June 2, 2026
Picture this: comment chaos
How we index images for RAG
AI found a cheaper way to read screenshots, and the comments instantly made it a fight
TLDR: Kapa says it can make AI helpers use screenshots and diagrams more cheaply by describing each image once instead of re-checking it every time. Commenters were split between “smart and useful” and “isn’t this just common sense?”, with one person nearly derailed by rage at the cookie popup.
A startup called Kapa says it has cracked a very annoying problem: how to make chatbots understand the screenshots, diagrams, and tables buried inside tech manuals without paying to re-read every image every time someone asks a question. Their trick is surprisingly simple in plain English: look at each image once, write down what’s in it, save that text, and use that later. That means better answers for users trying to find the right button or setting, without the giant cost of sending piles of pictures into an AI on every search.
But in the comments, the real show began. One camp basically shrugged and said, “uh, yes, obviously”. A popular reaction compared it to old-school “eager” media processing, the same idea websites have used for years to pre-make thumbnails and save time later. Another commenter had big “I’ve been doing this already” energy, saying they use the same approach in their personal note system. That sparked the classic tech-thread drama: is this clever product work, or just packaging common sense?
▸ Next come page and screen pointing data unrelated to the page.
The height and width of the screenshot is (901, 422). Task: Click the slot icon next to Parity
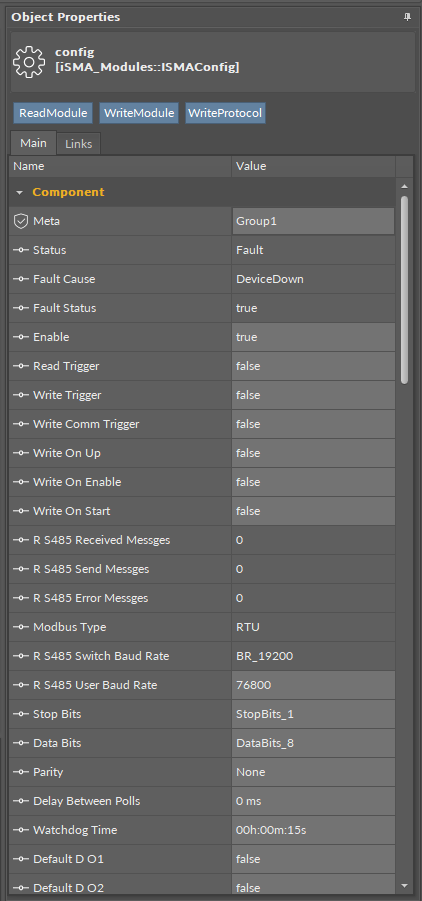(x=21, y=772)
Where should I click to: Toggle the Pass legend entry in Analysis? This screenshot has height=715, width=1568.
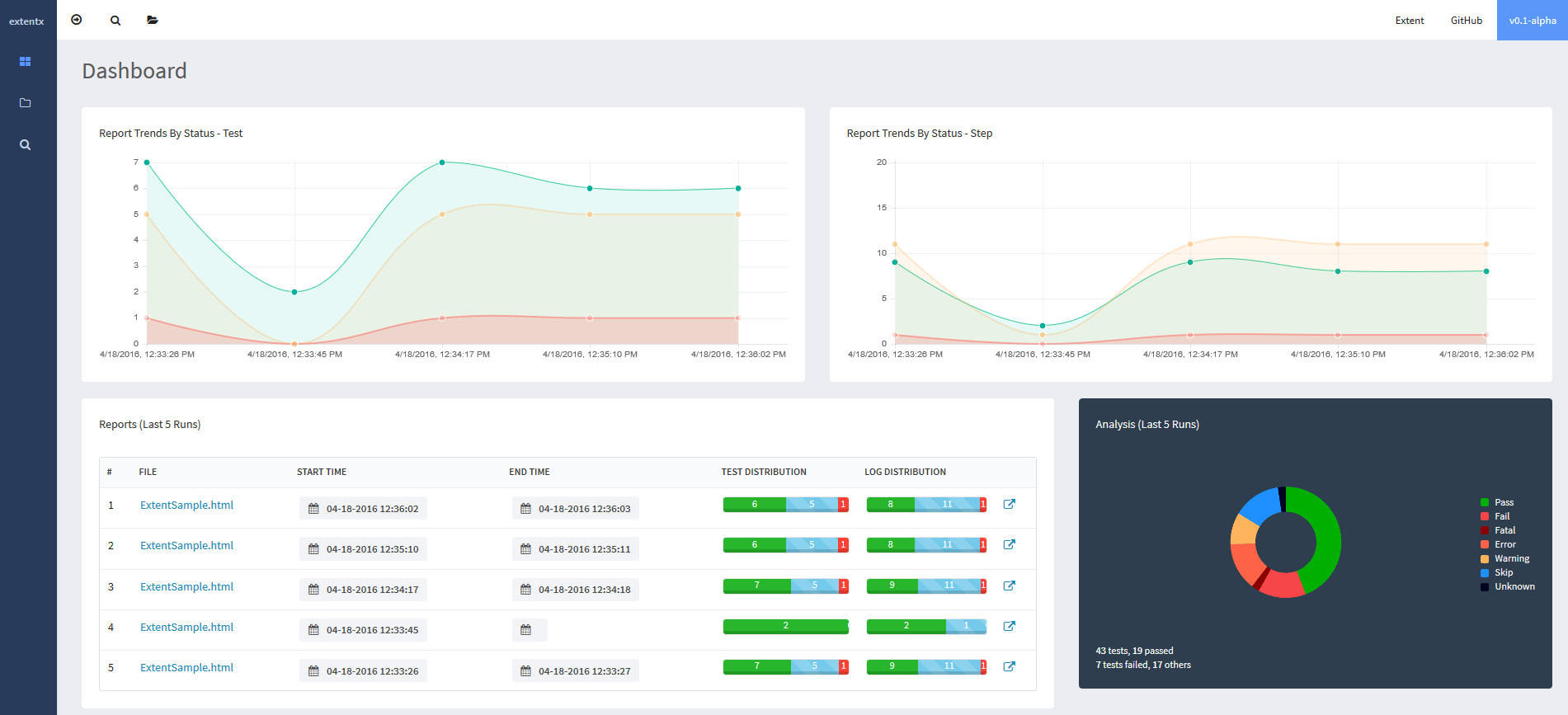tap(1504, 502)
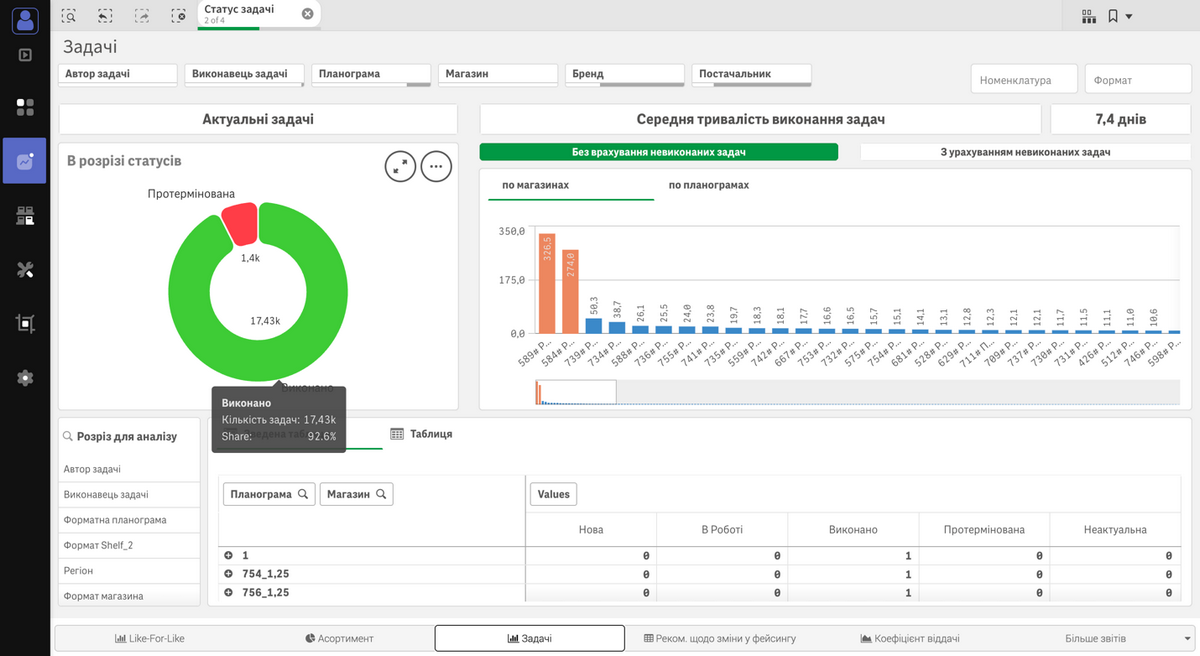Image resolution: width=1200 pixels, height=656 pixels.
Task: Clear all selections icon in toolbar
Action: tap(178, 16)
Then came the practical crowd, cheering that the post actually explained a real solution instead of hand-wavy AI magic. One commenter flat-out said, in effect, “great, now I actually know how I’d solve this.” And of course, because no internet discussion can remain peaceful for long, someone ignored the whole breakthrough and went straight for the site itself, declaring the cookie popup so annoying it made them want to flee. In other words: useful idea, mild swagger, one open-source plug, and a cookie-banner villain stealing a little bit of the spotlight.
Key Points
- •Kapa processes images in technical documentation at indexing time by generating text descriptions with a low-cost vision model and storing those descriptions for retrieval.
- •The company reports that this design increases per-query overhead by only 1% to 6% compared with text-only retrieval.
- •Kapa reviewed thousands of customer questions and found that documentation images are either illustrative or load-bearing sources of information.
- •Across three customer projects and two models, answers with image context were preferred by an LLM judge with statistical significance using McNemar's test at p < 0.05.
- •Kapa says query-time multimodal processing is hard to scale because of higher per-query costs, payload-size limits, and the limitations of CLIP-style embeddings for fine-grained technical images.